Exercise objective | Print the data exactly, leaving nothing out.

[Excerpts from a dataset]
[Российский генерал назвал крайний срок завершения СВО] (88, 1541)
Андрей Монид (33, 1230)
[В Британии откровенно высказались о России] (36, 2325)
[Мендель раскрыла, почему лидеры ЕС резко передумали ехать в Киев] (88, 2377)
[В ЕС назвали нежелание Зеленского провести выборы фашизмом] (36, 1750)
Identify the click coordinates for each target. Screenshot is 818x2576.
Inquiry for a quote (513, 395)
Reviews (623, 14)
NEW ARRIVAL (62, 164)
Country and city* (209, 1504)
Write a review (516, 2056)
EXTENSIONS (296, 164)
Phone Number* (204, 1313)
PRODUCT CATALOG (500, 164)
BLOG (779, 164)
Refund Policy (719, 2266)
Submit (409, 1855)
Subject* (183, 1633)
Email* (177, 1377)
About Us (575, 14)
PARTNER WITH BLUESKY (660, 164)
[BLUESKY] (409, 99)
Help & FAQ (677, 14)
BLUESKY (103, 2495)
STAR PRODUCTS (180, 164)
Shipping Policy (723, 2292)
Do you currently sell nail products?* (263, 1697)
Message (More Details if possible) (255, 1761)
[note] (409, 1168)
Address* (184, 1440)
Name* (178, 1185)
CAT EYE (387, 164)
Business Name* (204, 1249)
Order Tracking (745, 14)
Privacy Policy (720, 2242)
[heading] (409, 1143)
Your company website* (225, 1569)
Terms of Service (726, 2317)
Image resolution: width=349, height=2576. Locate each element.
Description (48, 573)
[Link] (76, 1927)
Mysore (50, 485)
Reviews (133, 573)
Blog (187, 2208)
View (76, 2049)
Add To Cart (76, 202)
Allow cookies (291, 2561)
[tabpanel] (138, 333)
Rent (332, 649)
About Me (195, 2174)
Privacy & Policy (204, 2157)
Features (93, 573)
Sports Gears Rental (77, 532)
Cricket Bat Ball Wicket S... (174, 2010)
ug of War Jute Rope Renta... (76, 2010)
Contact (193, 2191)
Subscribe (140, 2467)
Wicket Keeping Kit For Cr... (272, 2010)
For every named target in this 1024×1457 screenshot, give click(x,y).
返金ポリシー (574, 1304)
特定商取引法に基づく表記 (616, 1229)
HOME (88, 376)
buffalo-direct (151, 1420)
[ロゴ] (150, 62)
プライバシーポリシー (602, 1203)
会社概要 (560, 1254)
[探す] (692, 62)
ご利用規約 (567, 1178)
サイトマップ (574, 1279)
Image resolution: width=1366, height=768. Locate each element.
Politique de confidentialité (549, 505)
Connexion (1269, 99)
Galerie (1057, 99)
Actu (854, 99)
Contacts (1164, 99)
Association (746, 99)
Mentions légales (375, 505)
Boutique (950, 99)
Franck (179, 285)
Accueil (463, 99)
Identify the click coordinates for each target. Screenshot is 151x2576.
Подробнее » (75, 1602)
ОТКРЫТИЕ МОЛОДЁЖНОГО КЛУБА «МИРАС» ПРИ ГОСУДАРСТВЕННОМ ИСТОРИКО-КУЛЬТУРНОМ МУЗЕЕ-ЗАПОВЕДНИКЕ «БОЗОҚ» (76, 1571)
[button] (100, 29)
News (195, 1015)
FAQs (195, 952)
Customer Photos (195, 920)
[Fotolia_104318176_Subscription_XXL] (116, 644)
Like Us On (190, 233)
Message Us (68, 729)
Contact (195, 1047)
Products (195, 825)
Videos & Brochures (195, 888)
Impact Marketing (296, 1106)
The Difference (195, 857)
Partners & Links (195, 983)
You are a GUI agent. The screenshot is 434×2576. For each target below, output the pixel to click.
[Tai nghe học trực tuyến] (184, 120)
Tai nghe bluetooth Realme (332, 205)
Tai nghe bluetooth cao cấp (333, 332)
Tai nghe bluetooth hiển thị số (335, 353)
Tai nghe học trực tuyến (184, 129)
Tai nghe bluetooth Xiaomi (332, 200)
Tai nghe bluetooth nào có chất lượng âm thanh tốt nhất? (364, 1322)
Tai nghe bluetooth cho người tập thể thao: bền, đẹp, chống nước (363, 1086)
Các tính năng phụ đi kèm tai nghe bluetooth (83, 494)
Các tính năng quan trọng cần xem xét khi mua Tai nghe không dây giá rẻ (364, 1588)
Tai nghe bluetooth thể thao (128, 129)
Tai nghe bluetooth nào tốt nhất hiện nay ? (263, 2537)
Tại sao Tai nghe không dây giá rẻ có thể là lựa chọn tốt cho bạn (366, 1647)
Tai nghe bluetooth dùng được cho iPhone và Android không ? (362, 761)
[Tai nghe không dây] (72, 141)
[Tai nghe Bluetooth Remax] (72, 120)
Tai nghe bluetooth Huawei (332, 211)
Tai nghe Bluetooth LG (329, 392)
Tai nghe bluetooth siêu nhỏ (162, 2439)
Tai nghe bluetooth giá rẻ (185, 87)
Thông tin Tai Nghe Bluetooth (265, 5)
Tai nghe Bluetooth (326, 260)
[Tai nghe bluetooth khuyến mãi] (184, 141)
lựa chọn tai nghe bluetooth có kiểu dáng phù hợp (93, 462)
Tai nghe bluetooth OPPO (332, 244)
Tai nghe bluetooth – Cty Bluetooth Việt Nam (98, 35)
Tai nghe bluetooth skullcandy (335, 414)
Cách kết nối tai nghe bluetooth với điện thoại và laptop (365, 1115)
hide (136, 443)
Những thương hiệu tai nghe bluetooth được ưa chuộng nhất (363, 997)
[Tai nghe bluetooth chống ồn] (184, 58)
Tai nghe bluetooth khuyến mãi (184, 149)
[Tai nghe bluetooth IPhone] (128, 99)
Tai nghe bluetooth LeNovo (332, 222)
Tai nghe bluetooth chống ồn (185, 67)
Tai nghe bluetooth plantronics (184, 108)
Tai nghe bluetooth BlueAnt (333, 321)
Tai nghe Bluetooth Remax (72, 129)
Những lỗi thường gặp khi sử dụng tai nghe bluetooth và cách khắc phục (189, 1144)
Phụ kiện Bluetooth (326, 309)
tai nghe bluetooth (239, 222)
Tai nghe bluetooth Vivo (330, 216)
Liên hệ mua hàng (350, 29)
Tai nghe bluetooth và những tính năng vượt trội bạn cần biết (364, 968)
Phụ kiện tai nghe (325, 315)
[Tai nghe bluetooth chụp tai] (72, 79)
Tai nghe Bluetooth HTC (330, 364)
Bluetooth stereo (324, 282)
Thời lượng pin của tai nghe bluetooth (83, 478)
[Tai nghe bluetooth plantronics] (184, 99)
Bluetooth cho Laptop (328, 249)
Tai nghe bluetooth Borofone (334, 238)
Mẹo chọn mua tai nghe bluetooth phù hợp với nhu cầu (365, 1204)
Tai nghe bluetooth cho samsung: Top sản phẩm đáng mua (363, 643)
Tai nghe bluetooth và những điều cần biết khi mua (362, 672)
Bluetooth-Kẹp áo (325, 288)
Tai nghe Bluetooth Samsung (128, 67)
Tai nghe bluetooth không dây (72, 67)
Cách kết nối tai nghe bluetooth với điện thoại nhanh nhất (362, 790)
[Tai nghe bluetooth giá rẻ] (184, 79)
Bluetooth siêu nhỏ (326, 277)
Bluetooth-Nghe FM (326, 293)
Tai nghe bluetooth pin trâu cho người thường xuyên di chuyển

Result for this exercise |
[Российский генерал назвал крайний срок завершения СВО] (88, 1541)
Андрей Монид (33, 1230)
[В Британии откровенно высказались о России] (36, 2325)
[Мендель раскрыла, почему лидеры ЕС резко передумали ехать в Киев] (88, 2377)
[В ЕС назвали нежелание Зеленского провести выборы фашизмом] (36, 1750)
Identify the click coordinates for each target. Screenshot is 818x2576.
Inquiry for a quote (513, 395)
Reviews (623, 14)
NEW ARRIVAL (62, 164)
Country and city* (209, 1504)
Write a review (516, 2056)
EXTENSIONS (296, 164)
Phone Number* (204, 1313)
PRODUCT CATALOG (500, 164)
BLOG (779, 164)
Refund Policy (719, 2266)
Submit (409, 1855)
Subject* (183, 1633)
Email* (177, 1377)
About Us (575, 14)
PARTNER WITH BLUESKY (660, 164)
[BLUESKY] (409, 99)
Help & FAQ (677, 14)
BLUESKY (103, 2495)
STAR PRODUCTS (180, 164)
Shipping Policy (723, 2292)
Do you currently sell nail products?* (263, 1697)
Message (More Details if possible) (255, 1761)
[note] (409, 1168)
Address* (184, 1440)
Name* (178, 1185)
CAT EYE (387, 164)
Business Name* (204, 1249)
Order Tracking (745, 14)
Privacy Policy (720, 2242)
[heading] (409, 1143)
Your company website* (225, 1569)
Terms of Service (726, 2317)
Image resolution: width=349, height=2576. Locate each element.
Description (48, 573)
[Link] (76, 1927)
Mysore (50, 485)
Reviews (133, 573)
Blog (187, 2208)
View (76, 2049)
Add To Cart (76, 202)
Allow cookies (291, 2561)
[tabpanel] (138, 333)
Rent (332, 649)
About Me (195, 2174)
Privacy & Policy (204, 2157)
Features (93, 573)
Sports Gears Rental (77, 532)
Cricket Bat Ball Wicket S... (174, 2010)
ug of War Jute Rope Renta... (76, 2010)
Contact (193, 2191)
Subscribe (140, 2467)
Wicket Keeping Kit For Cr... (272, 2010)
For every named target in this 1024×1457 screenshot, give click(x,y).
返金ポリシー (574, 1304)
特定商取引法に基づく表記 (616, 1229)
HOME (88, 376)
buffalo-direct (151, 1420)
[ロゴ] (150, 62)
プライバシーポリシー (602, 1203)
会社概要 (560, 1254)
[探す] (692, 62)
ご利用規約 (567, 1178)
サイトマップ (574, 1279)
Image resolution: width=1366, height=768. Locate each element.
Politique de confidentialité (549, 505)
Connexion (1269, 99)
Galerie (1057, 99)
Actu (854, 99)
Contacts (1164, 99)
Association (746, 99)
Mentions légales (375, 505)
Boutique (950, 99)
Franck (179, 285)
Accueil (463, 99)
Identify the click coordinates for each target. Screenshot is 151x2576.
Подробнее » (75, 1602)
ОТКРЫТИЕ МОЛОДЁЖНОГО КЛУБА «МИРАС» ПРИ ГОСУДАРСТВЕННОМ ИСТОРИКО-КУЛЬТУРНОМ МУЗЕЕ-ЗАПОВЕДНИКЕ «БОЗОҚ» (76, 1571)
[button] (100, 29)
News (195, 1015)
FAQs (195, 952)
Customer Photos (195, 920)
[Fotolia_104318176_Subscription_XXL] (116, 644)
Like Us On (190, 233)
Message Us (68, 729)
Contact (195, 1047)
Products (195, 825)
Videos & Brochures (195, 888)
Impact Marketing (296, 1106)
The Difference (195, 857)
Partners & Links (195, 983)
You are a GUI agent. The screenshot is 434×2576. For each target below, output the pixel to click.
[Tai nghe học trực tuyến] (184, 120)
Tai nghe bluetooth Realme (332, 205)
Tai nghe bluetooth cao cấp (333, 332)
Tai nghe bluetooth hiển thị số (335, 353)
Tai nghe học trực tuyến (184, 129)
Tai nghe bluetooth Xiaomi (332, 200)
Tai nghe bluetooth nào có chất lượng âm thanh tốt nhất? (364, 1322)
Tai nghe bluetooth cho người tập thể thao: bền, đẹp, chống nước (363, 1086)
Các tính năng phụ đi kèm tai nghe bluetooth (83, 494)
Các tính năng quan trọng cần xem xét khi mua Tai nghe không dây giá rẻ (364, 1588)
Tai nghe bluetooth thể thao (128, 129)
Tai nghe bluetooth nào tốt nhất hiện nay ? (263, 2537)
Tại sao Tai nghe không dây giá rẻ có thể là lựa chọn tốt cho bạn (366, 1647)
Tai nghe bluetooth dùng được cho iPhone và Android không ? (362, 761)
[Tai nghe không dây] (72, 141)
[Tai nghe Bluetooth Remax] (72, 120)
Tai nghe bluetooth Huawei (332, 211)
Tai nghe Bluetooth LG (329, 392)
Tai nghe bluetooth siêu nhỏ (162, 2439)
Tai nghe bluetooth giá rẻ (185, 87)
Thông tin Tai Nghe Bluetooth (265, 5)
Tai nghe Bluetooth (326, 260)
[Tai nghe bluetooth khuyến mãi] (184, 141)
lựa chọn tai nghe bluetooth có kiểu dáng phù hợp (93, 462)
Tai nghe bluetooth OPPO (332, 244)
Tai nghe bluetooth – Cty Bluetooth Việt Nam (98, 35)
Tai nghe bluetooth skullcandy (335, 414)
Cách kết nối tai nghe bluetooth với điện thoại và laptop (365, 1115)
hide (136, 443)
Những thương hiệu tai nghe bluetooth được ưa chuộng nhất (363, 997)
[Tai nghe bluetooth chống ồn] (184, 58)
Tai nghe bluetooth khuyến mãi (184, 149)
[Tai nghe bluetooth IPhone] (128, 99)
Tai nghe bluetooth LeNovo (332, 222)
Tai nghe bluetooth chống ồn (185, 67)
Tai nghe bluetooth plantronics (184, 108)
Tai nghe bluetooth BlueAnt (333, 321)
Tai nghe Bluetooth Remax (72, 129)
Những lỗi thường gặp khi sử dụng tai nghe bluetooth và cách khắc phục (189, 1144)
Phụ kiện Bluetooth (326, 309)
tai nghe bluetooth (239, 222)
Tai nghe bluetooth Vivo (330, 216)
Liên hệ mua hàng (350, 29)
Tai nghe bluetooth và những tính năng vượt trội bạn cần biết (364, 968)
Phụ kiện tai nghe (325, 315)
[Tai nghe bluetooth chụp tai] (72, 79)
Tai nghe Bluetooth HTC (330, 364)
Bluetooth stereo (324, 282)
Thời lượng pin của tai nghe bluetooth (83, 478)
[Tai nghe bluetooth plantronics] (184, 99)
Bluetooth cho Laptop (328, 249)
Tai nghe bluetooth Borofone (334, 238)
Mẹo chọn mua tai nghe bluetooth phù hợp với nhu cầu (365, 1204)
Tai nghe bluetooth cho samsung: Top sản phẩm đáng mua (363, 643)
Tai nghe bluetooth và những điều cần biết khi mua (362, 672)
Bluetooth-Kẹp áo (325, 288)
Tai nghe Bluetooth Samsung (128, 67)
Tai nghe bluetooth không dây (72, 67)
Cách kết nối tai nghe bluetooth với điện thoại nhanh nhất (362, 790)
[Tai nghe bluetooth giá rẻ] (184, 79)
Bluetooth siêu nhỏ (326, 277)
Bluetooth-Nghe FM (326, 293)
Tai nghe bluetooth pin trâu cho người thường xuyên di chuyển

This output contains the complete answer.